Jesus is Risen, and we shall arise! And because of this truth, we know that nothing and no one in this world can lay claim to us, can have power over us. Yes, there will be disappointments and defeats. Yes, we will fail and we will sin, over and over again. But that is not the end of our story! Christ will forgive us, over and again. Christ will raise us, over and again. Until at last we shall rise on the last day, never to fall again. And on that day we will know only the Light, in whom there is no darkness at all.

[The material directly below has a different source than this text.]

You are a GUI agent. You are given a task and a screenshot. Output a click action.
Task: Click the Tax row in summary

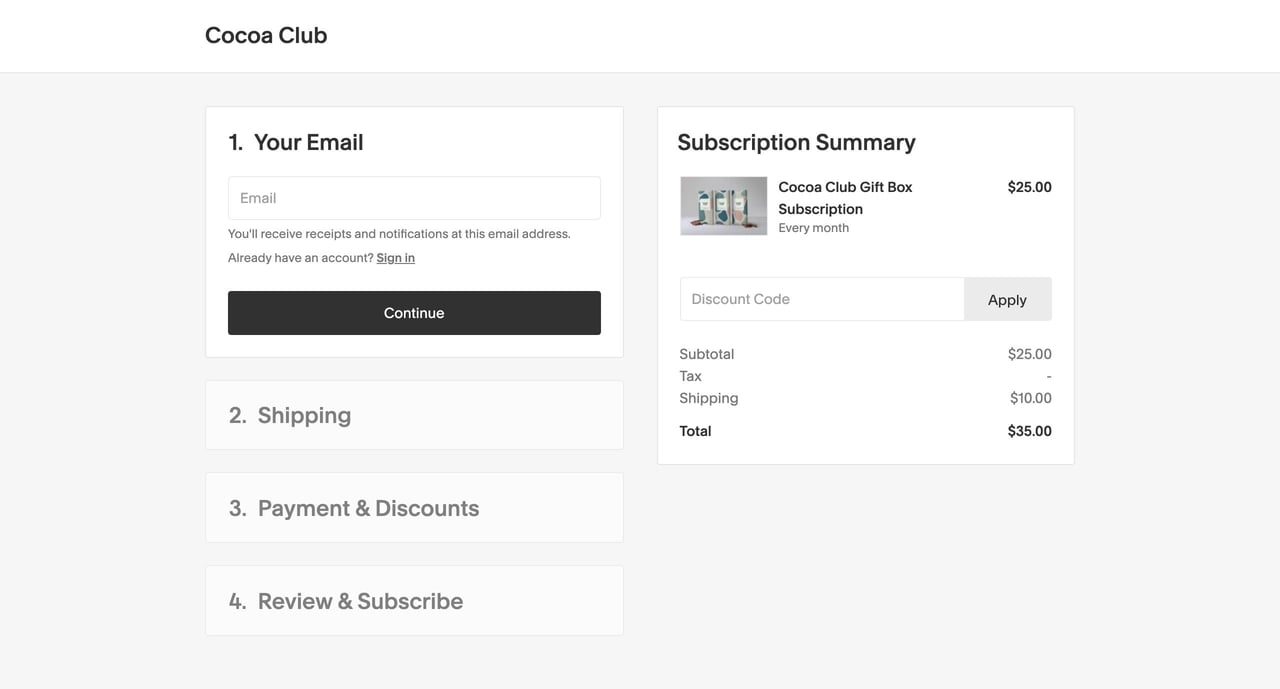[x=690, y=376]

Disease will not prevent you from rising. Debt will not prevent you from rising. Our mistakes and our sins and our cruelties and our failures and all the things of which we are ashamed and lock away in the hidden recesses of our hearts will not stop us from rising. For “He is the atoning sacrifice for our sins, and not for ours only but also for the sins of the whole world,” the entirety of the cosmos. You can whip us, you can shoot us, you can mock us, you can sue us, but you cannot stop us from rising. No one can.

Life will be hard. We will fail, and we will die. But then we Rise. And because of this promise, this sure and certain destiny which awaits in the Name of Christ Jesus, we are freed, here and now, to see the beauty in life as well. To see the grace. We are freed to reach out and heal and help and feed and forgive. To walk with those who suffer. To visit those imprisoned. To aid the needy and soften the haughty, to rebuke injustice and give of ourselves without fear that we will ever run out.

That is what the Resurrection means for us, here, today.

Do not fear your wounds, dear Christians. Do not fear to pour out your lives for the world. It just means we’ll have one more scar, one more trophy, to offer to Christ when we rise.

In the Name of the Father and of the +Son and of the Holy Spirit. Amen.